_Exercise details_. Below are entries; output exactly the lines from the one with "Given: Insert a Text Box from the ribbon" to the one with "Image resolution: width=1102", both included, and nothing else.

_Exercise data_.

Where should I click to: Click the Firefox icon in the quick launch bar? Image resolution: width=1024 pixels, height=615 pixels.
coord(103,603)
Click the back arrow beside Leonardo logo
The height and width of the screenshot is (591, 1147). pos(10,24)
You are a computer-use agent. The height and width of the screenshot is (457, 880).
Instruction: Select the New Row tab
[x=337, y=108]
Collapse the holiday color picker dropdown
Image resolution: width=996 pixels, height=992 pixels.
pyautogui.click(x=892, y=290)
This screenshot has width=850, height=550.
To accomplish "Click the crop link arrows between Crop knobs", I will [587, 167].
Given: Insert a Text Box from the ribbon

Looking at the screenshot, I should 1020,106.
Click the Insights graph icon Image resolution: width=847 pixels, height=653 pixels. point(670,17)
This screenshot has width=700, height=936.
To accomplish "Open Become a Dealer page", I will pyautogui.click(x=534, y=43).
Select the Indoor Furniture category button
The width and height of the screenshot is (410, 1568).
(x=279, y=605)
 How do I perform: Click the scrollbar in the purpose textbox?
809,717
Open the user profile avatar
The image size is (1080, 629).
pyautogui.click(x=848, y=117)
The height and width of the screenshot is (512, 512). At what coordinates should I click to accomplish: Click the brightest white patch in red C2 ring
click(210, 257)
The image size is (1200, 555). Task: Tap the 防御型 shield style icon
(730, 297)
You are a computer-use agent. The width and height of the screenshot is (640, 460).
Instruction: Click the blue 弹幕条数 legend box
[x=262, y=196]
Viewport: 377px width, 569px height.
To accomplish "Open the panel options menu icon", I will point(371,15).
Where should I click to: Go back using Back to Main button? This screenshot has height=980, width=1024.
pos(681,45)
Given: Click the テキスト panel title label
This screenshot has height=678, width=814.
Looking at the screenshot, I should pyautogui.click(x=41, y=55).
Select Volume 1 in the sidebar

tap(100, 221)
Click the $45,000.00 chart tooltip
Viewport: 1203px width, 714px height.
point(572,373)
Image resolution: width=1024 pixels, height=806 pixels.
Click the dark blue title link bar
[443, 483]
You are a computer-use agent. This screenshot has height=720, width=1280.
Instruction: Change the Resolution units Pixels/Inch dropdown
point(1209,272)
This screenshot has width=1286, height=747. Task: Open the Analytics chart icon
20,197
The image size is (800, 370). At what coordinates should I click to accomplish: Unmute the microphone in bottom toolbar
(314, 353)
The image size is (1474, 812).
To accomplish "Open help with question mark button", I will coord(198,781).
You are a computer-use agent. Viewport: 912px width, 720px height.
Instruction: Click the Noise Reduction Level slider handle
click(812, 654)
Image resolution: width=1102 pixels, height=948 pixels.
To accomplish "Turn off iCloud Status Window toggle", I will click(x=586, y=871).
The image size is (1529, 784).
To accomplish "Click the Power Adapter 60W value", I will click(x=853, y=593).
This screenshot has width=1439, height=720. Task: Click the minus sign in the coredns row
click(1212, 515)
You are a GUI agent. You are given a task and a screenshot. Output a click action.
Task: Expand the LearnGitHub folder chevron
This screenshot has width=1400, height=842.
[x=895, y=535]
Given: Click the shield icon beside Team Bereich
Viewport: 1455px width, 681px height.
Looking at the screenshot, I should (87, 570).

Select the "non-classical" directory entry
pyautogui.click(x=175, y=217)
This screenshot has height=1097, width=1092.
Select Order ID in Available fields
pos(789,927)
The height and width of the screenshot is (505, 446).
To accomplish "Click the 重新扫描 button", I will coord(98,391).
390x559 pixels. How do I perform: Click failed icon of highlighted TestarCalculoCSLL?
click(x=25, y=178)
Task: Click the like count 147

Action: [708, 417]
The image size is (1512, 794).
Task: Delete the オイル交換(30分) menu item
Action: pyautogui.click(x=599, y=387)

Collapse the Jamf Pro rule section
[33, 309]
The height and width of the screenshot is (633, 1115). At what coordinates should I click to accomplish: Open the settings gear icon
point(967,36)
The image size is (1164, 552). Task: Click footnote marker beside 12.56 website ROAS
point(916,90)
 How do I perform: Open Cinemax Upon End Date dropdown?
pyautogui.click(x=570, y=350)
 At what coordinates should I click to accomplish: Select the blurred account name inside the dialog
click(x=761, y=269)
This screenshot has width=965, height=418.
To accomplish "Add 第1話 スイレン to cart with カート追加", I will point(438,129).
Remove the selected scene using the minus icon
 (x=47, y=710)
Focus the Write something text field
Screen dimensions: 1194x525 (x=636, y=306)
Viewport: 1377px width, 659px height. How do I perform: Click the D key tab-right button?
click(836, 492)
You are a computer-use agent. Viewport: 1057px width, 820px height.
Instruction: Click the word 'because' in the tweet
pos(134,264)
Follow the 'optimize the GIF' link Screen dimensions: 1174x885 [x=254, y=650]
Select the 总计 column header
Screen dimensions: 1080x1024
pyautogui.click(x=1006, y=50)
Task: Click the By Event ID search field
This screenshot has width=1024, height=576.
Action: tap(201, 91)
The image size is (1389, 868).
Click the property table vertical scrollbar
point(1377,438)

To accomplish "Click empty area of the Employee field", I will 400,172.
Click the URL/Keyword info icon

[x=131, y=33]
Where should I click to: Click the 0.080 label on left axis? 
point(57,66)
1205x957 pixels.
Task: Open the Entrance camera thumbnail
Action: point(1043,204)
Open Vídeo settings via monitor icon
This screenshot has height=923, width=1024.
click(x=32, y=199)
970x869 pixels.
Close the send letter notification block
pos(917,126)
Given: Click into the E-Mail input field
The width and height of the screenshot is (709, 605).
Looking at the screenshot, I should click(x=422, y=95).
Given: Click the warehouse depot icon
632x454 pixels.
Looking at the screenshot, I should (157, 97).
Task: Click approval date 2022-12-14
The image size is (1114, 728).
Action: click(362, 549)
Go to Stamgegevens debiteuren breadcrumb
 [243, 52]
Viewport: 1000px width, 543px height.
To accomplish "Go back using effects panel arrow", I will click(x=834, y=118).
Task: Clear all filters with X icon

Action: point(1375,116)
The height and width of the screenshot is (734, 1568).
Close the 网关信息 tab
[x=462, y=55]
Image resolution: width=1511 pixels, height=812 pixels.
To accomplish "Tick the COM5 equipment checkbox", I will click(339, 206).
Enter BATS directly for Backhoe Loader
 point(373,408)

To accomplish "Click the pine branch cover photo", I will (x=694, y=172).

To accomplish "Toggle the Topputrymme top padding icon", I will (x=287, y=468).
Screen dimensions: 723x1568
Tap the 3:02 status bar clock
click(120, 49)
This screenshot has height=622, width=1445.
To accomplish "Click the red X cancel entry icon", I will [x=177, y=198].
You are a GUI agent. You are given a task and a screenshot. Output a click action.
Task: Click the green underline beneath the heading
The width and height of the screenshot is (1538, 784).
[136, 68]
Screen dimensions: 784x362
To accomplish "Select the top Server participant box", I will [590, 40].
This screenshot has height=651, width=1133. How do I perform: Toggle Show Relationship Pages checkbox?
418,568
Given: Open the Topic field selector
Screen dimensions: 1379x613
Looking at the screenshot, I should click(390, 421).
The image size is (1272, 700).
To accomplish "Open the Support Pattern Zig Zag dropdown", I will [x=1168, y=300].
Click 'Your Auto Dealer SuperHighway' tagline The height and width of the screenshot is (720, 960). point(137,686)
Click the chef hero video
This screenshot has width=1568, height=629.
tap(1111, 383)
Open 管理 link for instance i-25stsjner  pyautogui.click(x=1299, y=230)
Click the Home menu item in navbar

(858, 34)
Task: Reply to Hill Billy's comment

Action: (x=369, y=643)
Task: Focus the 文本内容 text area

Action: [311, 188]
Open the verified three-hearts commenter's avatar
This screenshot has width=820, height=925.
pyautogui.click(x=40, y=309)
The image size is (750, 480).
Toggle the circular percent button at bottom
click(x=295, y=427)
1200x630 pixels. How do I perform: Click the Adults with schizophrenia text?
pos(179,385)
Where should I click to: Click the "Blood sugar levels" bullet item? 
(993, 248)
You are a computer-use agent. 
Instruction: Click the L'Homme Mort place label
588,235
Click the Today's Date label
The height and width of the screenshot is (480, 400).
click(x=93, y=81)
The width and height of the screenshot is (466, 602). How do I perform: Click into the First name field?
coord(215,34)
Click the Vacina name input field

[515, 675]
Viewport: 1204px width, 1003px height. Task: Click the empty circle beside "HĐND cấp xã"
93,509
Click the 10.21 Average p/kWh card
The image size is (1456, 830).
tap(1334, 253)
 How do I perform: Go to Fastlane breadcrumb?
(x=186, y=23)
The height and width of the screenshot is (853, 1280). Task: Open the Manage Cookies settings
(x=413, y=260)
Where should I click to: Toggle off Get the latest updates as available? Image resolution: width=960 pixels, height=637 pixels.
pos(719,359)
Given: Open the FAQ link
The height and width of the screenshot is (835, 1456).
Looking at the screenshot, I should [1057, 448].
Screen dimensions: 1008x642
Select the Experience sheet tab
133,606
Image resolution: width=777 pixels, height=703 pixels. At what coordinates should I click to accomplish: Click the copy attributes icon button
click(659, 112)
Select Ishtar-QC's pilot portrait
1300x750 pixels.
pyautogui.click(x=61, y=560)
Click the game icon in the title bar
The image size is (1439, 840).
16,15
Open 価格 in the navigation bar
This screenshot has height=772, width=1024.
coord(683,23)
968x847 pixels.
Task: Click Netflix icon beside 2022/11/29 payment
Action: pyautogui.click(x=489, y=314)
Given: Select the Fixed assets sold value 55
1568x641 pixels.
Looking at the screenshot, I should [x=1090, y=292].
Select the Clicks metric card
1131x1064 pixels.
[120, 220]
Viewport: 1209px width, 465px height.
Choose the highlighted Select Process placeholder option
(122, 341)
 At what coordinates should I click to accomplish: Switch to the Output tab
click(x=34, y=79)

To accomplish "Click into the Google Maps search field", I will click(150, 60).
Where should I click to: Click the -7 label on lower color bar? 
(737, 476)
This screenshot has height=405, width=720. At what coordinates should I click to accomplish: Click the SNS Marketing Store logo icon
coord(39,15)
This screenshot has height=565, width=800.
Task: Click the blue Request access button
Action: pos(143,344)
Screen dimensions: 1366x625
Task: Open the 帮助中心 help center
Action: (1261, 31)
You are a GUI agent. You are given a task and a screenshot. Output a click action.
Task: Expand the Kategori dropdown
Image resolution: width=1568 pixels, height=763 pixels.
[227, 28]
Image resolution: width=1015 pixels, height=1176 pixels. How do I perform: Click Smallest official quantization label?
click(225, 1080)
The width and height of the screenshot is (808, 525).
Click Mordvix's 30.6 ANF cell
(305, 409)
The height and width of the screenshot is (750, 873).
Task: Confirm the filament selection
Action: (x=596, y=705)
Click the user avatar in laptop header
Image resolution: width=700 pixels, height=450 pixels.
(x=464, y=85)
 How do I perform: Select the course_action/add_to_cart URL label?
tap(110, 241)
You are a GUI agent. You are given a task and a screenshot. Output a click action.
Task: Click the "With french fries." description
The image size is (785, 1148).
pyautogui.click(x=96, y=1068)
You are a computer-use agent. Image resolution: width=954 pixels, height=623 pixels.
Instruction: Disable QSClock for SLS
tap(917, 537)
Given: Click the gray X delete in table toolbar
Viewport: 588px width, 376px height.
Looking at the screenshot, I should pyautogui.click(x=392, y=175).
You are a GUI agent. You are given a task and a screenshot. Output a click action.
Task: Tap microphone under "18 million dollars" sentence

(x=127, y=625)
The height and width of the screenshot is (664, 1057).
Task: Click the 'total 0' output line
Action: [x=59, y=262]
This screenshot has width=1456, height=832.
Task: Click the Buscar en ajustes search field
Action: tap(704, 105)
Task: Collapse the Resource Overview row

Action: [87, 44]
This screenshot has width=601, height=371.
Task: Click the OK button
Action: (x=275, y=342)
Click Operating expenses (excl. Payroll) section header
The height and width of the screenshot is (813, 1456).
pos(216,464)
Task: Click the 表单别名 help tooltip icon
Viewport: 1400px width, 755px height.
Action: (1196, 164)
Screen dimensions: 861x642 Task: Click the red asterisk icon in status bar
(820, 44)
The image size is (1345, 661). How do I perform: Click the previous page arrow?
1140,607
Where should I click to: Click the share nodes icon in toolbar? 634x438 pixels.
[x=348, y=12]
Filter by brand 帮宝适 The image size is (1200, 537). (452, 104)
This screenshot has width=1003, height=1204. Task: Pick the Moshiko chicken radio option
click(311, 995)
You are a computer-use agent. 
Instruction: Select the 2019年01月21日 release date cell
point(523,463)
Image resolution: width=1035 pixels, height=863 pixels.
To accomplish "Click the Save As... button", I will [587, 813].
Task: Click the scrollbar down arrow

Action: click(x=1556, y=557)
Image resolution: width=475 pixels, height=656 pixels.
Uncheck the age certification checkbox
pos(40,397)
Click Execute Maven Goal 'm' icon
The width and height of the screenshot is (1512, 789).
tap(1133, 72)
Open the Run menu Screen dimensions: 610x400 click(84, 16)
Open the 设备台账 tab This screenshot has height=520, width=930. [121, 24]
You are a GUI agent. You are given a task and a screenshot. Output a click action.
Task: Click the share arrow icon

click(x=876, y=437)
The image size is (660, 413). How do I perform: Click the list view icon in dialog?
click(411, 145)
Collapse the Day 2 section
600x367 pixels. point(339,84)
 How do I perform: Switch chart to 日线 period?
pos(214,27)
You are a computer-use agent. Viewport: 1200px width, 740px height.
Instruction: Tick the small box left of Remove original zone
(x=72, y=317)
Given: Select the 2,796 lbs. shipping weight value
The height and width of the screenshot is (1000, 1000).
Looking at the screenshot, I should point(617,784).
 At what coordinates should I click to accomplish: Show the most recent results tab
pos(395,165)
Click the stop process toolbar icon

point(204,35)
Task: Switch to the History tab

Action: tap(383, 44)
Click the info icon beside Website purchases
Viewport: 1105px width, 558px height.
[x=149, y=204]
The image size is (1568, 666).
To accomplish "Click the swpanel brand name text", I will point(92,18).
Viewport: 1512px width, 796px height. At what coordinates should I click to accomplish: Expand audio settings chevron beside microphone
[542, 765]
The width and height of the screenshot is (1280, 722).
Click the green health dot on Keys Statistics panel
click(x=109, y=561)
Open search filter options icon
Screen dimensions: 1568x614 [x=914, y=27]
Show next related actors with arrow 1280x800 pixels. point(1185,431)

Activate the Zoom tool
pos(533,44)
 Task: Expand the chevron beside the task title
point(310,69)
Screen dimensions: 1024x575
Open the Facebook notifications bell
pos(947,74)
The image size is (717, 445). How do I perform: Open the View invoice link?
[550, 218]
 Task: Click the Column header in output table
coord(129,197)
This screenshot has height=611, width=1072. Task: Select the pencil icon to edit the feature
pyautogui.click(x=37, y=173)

_Written reply_.
Given: Insert a Text Box from the ribbon

Looking at the screenshot, I should 1020,106.
Click the Insights graph icon Image resolution: width=847 pixels, height=653 pixels. point(670,17)
This screenshot has width=700, height=936.
To accomplish "Open Become a Dealer page", I will pyautogui.click(x=534, y=43).
Select the Indoor Furniture category button
The width and height of the screenshot is (410, 1568).
(x=279, y=605)
 How do I perform: Click the scrollbar in the purpose textbox?
809,717
Open the user profile avatar
The image size is (1080, 629).
pyautogui.click(x=848, y=117)
The height and width of the screenshot is (512, 512). At what coordinates should I click to accomplish: Click the brightest white patch in red C2 ring
click(210, 257)
The image size is (1200, 555). Task: Tap the 防御型 shield style icon
(730, 297)
You are a computer-use agent. The width and height of the screenshot is (640, 460).
Instruction: Click the blue 弹幕条数 legend box
[x=262, y=196]
Viewport: 377px width, 569px height.
To accomplish "Open the panel options menu icon", I will point(371,15).
Where should I click to: Go back using Back to Main button? This screenshot has height=980, width=1024.
pos(681,45)
Given: Click the テキスト panel title label
This screenshot has height=678, width=814.
Looking at the screenshot, I should pyautogui.click(x=41, y=55).
Select Volume 1 in the sidebar

tap(100, 221)
Click the $45,000.00 chart tooltip
Viewport: 1203px width, 714px height.
point(572,373)
Image resolution: width=1024 pixels, height=806 pixels.
Click the dark blue title link bar
[443, 483]
You are a computer-use agent. This screenshot has height=720, width=1280.
Instruction: Change the Resolution units Pixels/Inch dropdown
point(1209,272)
This screenshot has width=1286, height=747. Task: Open the Analytics chart icon
20,197
The image size is (800, 370). At what coordinates should I click to accomplish: Unmute the microphone in bottom toolbar
(314, 353)
The image size is (1474, 812).
To accomplish "Open help with question mark button", I will coord(198,781).
You are a computer-use agent. Viewport: 912px width, 720px height.
Instruction: Click the Noise Reduction Level slider handle
click(812, 654)
Image resolution: width=1102 pixels, height=948 pixels.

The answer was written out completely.